• _Passage given_

────────────────

Roar News is the student newspaper of King's College London. It is editorially independent of both the university and the students' union.

The newspaper was named second-best student publication in the United Kingdom and Ireland by the Student Publication Association in 2022. Furthermore, in 2023 the Student Publication Association named Roar as the best student publication in London. It won six awards in 2015, including Best Publication, Best Website and Best Design. In 2014 it won several others including a Mind Media Award and Student Media of the Year.

Roar has existed in various incarnations since 1973, but in 1992 its name was changed from Casey L to Roar News - named after the university's mascot, Reggie the lion. Roar prints four times a year, spending most of its energy on bringing students and staff up-to-the-minute news online.

Former editors, writers and photographers now work for national news outlets such as The Sun, Press Association, The Independent,  The Daily Mail, Time Out Magazine, The Times, Sky and Thomson Reuters.

History
Roar has existed in various formats, as a magazine, then a tabloid newspaper. It was turned into a full colour, glossy magazine in 2006 but has since been re-branded as a tabloid, borrowing the style of The Sun and The Mirror newspapers in its layout.

────────────────

• _Exercises_
1. From the Roar News text, could you copy the passage starting with "Roar has existed in various incarnations" and going on through "up-to-the-minute news online."?
2. According to the Roar News text, why did the paper take the name Roar News in 1992?

────────────────

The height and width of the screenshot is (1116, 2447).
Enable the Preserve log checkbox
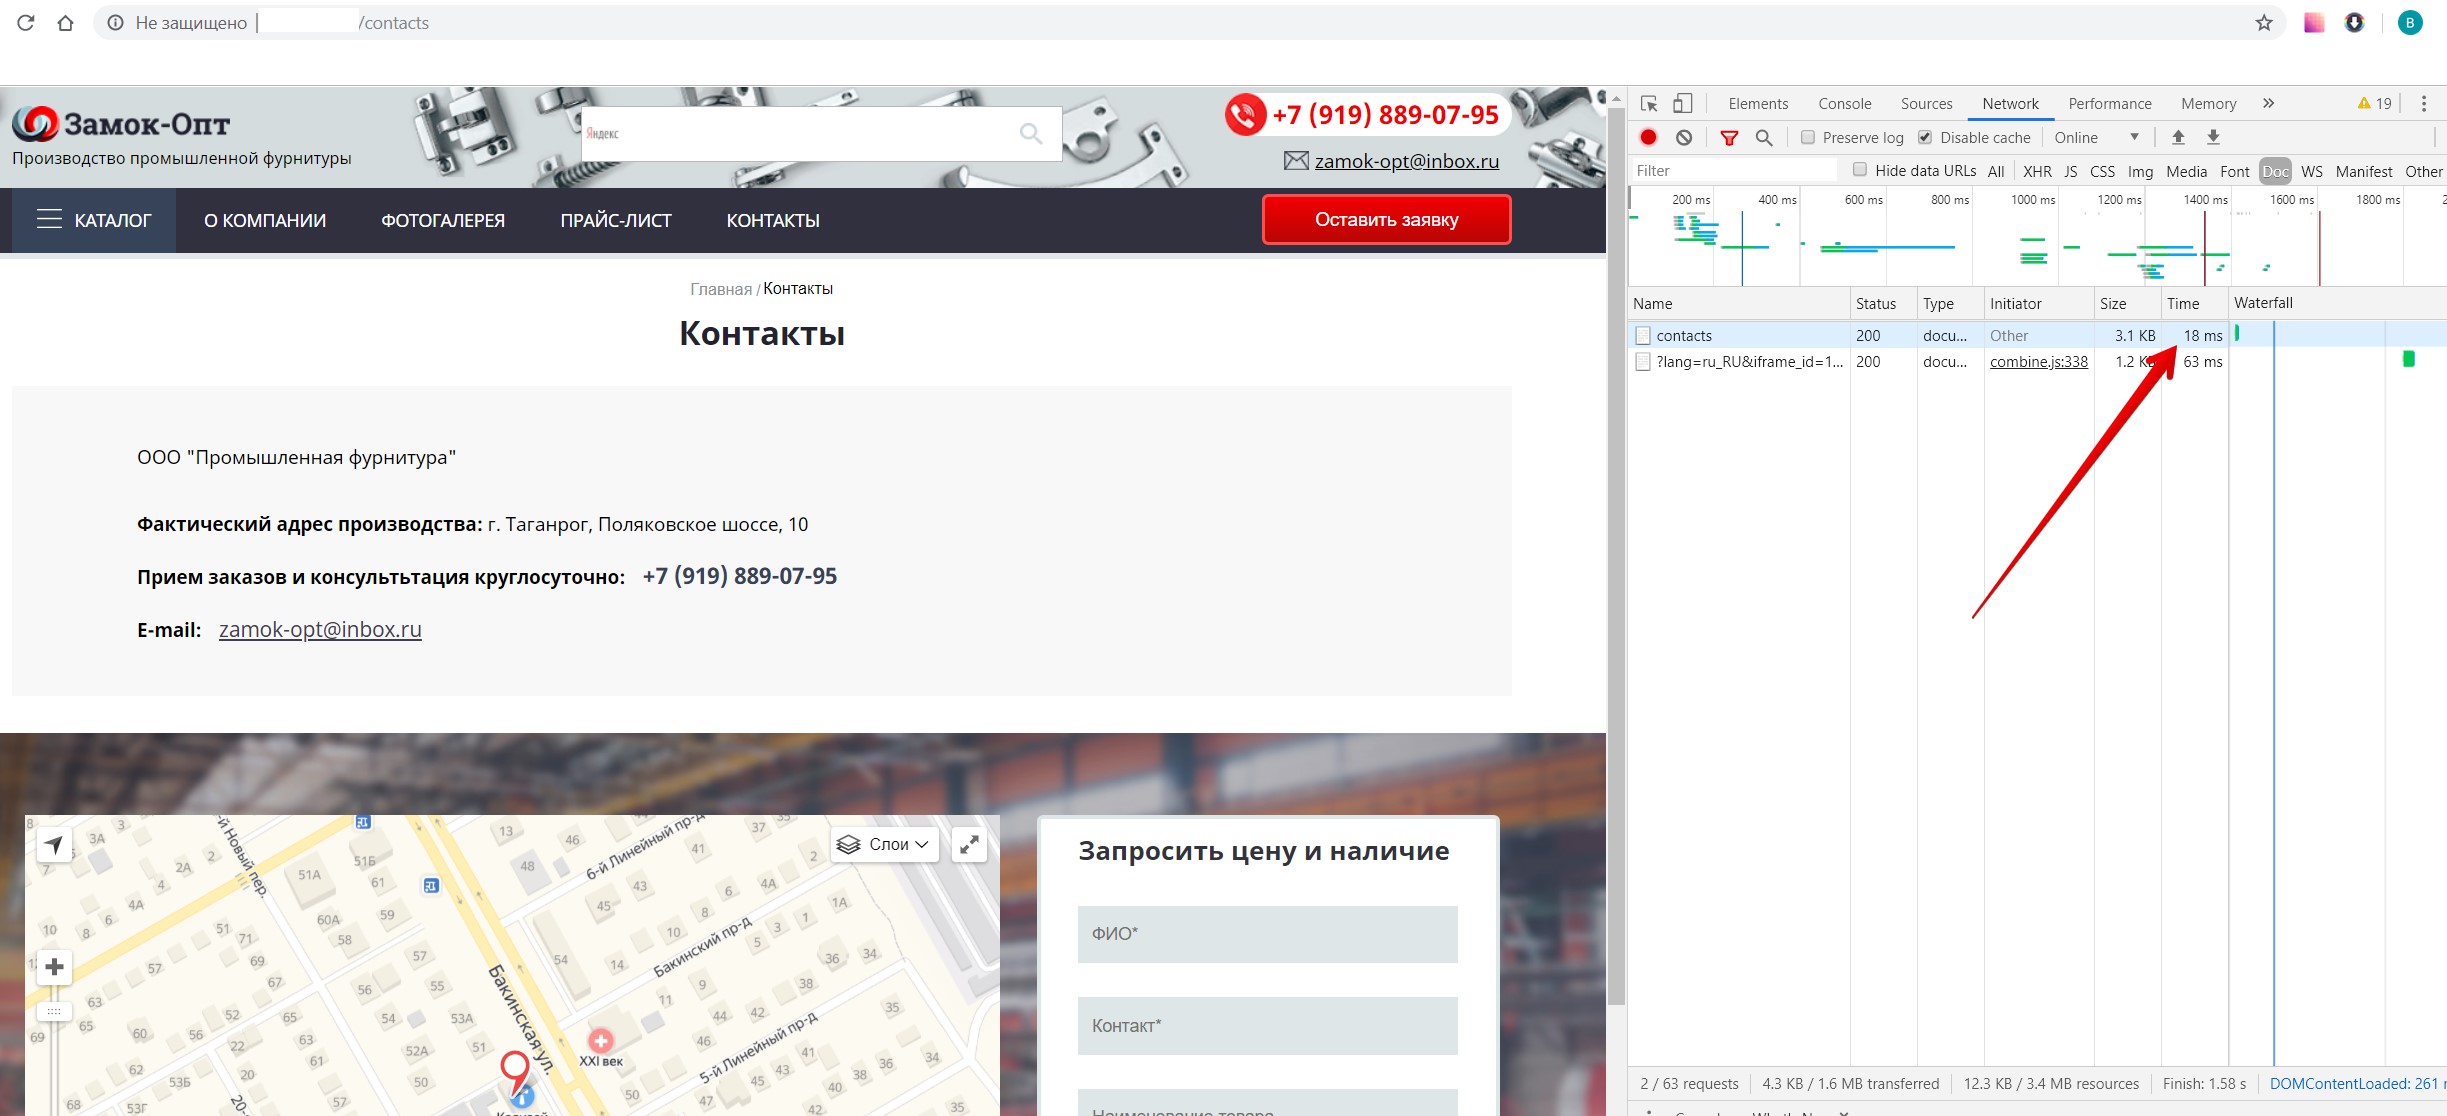coord(1808,138)
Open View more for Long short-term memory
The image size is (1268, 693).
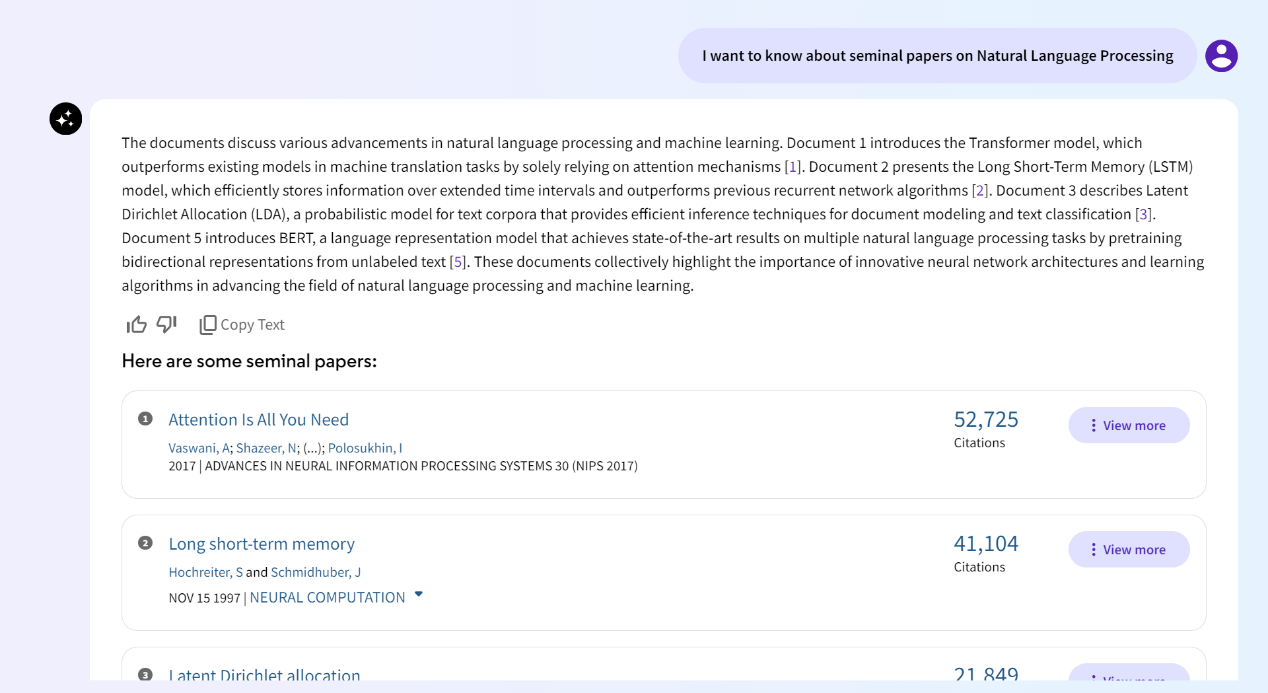tap(1129, 549)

────────────────

• _Written responses_
1.
Roar has existed in various incarnations since 1973, but in 1992 its name was changed from Casey L to Roar News - named after the university's mascot, Reggie the lion. Roar prints four times a year, spending most of its energy on bringing students and staff up-to-the-minute news online.

2. It was named after the university's mascot, Reggie the lion. Before that change, the paper had been called Casey L.